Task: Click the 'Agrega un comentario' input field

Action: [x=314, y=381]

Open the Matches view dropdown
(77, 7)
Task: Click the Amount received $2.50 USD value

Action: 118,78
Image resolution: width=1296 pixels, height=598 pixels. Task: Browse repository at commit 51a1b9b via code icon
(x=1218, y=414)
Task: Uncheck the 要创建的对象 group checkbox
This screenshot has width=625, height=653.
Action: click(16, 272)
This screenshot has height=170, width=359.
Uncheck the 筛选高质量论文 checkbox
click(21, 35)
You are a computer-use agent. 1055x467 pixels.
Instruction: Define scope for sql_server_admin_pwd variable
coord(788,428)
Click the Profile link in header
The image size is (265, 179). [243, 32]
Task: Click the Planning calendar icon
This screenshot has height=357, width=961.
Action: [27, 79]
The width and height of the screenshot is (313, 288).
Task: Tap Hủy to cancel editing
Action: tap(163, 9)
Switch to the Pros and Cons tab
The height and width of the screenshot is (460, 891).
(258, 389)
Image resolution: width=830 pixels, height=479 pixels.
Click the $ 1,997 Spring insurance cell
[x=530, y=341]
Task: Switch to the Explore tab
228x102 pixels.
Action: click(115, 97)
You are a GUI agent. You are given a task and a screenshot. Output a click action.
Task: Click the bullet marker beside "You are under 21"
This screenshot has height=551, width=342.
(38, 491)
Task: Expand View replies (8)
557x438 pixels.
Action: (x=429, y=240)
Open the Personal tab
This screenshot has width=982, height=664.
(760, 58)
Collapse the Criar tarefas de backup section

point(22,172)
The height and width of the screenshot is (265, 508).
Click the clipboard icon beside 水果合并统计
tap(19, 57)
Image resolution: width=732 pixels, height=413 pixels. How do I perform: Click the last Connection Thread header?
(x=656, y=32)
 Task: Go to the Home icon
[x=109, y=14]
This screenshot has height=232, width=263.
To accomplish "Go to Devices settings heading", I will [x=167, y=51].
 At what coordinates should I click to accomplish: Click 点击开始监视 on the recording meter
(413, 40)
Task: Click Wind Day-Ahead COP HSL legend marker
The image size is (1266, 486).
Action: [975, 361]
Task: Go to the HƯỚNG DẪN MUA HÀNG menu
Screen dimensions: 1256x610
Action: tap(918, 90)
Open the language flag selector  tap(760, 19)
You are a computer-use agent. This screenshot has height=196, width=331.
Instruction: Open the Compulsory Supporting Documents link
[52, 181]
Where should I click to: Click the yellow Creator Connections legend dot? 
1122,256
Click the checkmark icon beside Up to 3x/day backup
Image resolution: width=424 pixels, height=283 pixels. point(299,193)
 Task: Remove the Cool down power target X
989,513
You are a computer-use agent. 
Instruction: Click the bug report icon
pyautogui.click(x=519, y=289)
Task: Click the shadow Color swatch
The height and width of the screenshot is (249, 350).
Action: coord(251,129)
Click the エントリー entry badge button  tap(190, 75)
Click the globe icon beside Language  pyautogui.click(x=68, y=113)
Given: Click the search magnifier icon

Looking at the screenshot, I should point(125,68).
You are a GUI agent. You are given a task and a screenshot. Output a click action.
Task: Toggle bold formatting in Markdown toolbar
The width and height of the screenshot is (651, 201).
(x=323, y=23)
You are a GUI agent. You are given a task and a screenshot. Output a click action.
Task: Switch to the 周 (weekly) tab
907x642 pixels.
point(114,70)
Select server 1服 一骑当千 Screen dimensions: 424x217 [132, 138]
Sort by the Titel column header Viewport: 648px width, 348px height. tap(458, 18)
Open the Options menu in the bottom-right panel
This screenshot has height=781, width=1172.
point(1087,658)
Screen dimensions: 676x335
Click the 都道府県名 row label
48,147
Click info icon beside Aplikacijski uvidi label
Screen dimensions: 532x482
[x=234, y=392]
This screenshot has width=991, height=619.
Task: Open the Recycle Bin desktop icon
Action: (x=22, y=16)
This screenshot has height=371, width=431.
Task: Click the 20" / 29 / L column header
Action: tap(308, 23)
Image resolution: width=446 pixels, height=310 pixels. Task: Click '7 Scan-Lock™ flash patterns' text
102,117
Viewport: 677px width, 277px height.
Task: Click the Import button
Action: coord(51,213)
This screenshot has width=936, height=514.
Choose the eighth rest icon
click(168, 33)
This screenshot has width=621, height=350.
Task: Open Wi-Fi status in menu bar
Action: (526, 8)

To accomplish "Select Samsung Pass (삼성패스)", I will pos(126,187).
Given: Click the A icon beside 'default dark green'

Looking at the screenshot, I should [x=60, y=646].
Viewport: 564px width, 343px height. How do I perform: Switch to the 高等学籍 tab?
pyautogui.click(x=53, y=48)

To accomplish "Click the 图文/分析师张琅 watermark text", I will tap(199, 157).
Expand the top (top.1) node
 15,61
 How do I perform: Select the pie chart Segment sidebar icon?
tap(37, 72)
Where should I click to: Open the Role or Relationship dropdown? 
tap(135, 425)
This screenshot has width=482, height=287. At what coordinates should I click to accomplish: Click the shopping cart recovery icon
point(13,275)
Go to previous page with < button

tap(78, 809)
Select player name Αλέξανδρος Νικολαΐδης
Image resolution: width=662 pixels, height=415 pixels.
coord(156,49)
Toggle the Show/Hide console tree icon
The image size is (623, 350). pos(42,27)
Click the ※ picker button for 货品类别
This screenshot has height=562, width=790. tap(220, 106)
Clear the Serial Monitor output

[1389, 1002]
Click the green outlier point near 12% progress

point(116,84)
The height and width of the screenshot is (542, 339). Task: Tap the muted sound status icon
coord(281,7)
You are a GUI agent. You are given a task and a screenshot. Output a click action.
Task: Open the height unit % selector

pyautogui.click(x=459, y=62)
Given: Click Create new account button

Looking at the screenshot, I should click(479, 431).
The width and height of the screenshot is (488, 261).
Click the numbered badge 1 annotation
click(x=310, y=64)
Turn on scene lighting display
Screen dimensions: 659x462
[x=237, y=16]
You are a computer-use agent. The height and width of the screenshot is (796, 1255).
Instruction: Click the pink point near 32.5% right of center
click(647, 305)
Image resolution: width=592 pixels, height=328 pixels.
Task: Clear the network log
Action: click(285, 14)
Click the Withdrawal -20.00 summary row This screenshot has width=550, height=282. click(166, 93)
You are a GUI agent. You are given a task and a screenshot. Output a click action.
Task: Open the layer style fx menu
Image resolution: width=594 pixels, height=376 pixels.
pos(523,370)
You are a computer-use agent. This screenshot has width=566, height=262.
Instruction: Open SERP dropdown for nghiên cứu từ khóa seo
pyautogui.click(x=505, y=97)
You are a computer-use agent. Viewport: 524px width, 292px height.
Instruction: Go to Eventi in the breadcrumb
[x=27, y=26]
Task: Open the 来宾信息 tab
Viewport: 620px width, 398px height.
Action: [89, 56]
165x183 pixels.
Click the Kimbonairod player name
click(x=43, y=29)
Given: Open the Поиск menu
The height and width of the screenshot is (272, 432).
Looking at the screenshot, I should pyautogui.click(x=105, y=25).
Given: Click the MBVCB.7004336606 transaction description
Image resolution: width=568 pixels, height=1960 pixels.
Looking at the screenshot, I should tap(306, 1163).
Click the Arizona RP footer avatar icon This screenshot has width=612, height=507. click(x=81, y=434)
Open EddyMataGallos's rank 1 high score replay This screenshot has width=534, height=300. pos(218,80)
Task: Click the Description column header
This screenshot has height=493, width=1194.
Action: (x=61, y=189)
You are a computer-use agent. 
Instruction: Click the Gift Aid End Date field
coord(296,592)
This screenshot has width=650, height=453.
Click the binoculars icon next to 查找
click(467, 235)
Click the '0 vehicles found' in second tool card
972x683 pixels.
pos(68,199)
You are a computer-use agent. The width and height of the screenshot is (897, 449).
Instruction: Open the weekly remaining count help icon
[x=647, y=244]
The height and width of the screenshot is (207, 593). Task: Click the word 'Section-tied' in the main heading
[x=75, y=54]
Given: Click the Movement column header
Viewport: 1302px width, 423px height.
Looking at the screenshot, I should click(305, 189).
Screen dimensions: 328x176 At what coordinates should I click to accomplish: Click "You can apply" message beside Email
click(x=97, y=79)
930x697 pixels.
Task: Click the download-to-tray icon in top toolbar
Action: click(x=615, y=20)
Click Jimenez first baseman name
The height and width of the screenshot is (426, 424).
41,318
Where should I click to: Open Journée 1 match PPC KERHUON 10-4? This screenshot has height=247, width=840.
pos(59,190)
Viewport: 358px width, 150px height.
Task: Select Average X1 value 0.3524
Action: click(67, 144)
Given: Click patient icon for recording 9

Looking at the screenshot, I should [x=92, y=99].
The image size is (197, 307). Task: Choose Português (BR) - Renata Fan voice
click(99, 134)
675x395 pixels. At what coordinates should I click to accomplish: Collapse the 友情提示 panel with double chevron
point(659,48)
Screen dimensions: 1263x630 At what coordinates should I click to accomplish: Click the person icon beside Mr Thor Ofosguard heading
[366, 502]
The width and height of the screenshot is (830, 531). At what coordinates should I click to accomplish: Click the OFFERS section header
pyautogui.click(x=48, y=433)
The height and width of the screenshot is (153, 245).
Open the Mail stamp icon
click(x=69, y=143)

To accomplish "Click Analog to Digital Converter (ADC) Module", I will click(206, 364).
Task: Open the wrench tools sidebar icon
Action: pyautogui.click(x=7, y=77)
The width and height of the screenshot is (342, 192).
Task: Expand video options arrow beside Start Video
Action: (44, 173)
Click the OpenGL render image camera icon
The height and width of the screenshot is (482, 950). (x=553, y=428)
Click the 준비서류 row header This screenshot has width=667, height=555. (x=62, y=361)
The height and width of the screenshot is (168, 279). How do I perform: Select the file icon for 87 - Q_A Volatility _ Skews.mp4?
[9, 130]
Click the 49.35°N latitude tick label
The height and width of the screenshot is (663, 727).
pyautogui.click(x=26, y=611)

| What you have to do |
Reproduce only the lines above, starting at the line with "This screenshot has width=482, height=287." and ending at the line with "The width and height of the screenshot is (488, 261).", exactly as written.

| Written solution |
This screenshot has width=482, height=287. At what coordinates should I click to accomplish: Click the shopping cart recovery icon
point(13,275)
Go to previous page with < button

tap(78, 809)
Select player name Αλέξανδρος Νικολαΐδης
Image resolution: width=662 pixels, height=415 pixels.
coord(156,49)
Toggle the Show/Hide console tree icon
The image size is (623, 350). pos(42,27)
Click the ※ picker button for 货品类别
This screenshot has height=562, width=790. tap(220, 106)
Clear the Serial Monitor output

[1389, 1002]
Click the green outlier point near 12% progress

point(116,84)
The height and width of the screenshot is (542, 339). Task: Tap the muted sound status icon
coord(281,7)
You are a GUI agent. You are given a task and a screenshot. Output a click action.
Task: Open the height unit % selector

pyautogui.click(x=459, y=62)
Given: Click Create new account button

Looking at the screenshot, I should click(479, 431).
The width and height of the screenshot is (488, 261).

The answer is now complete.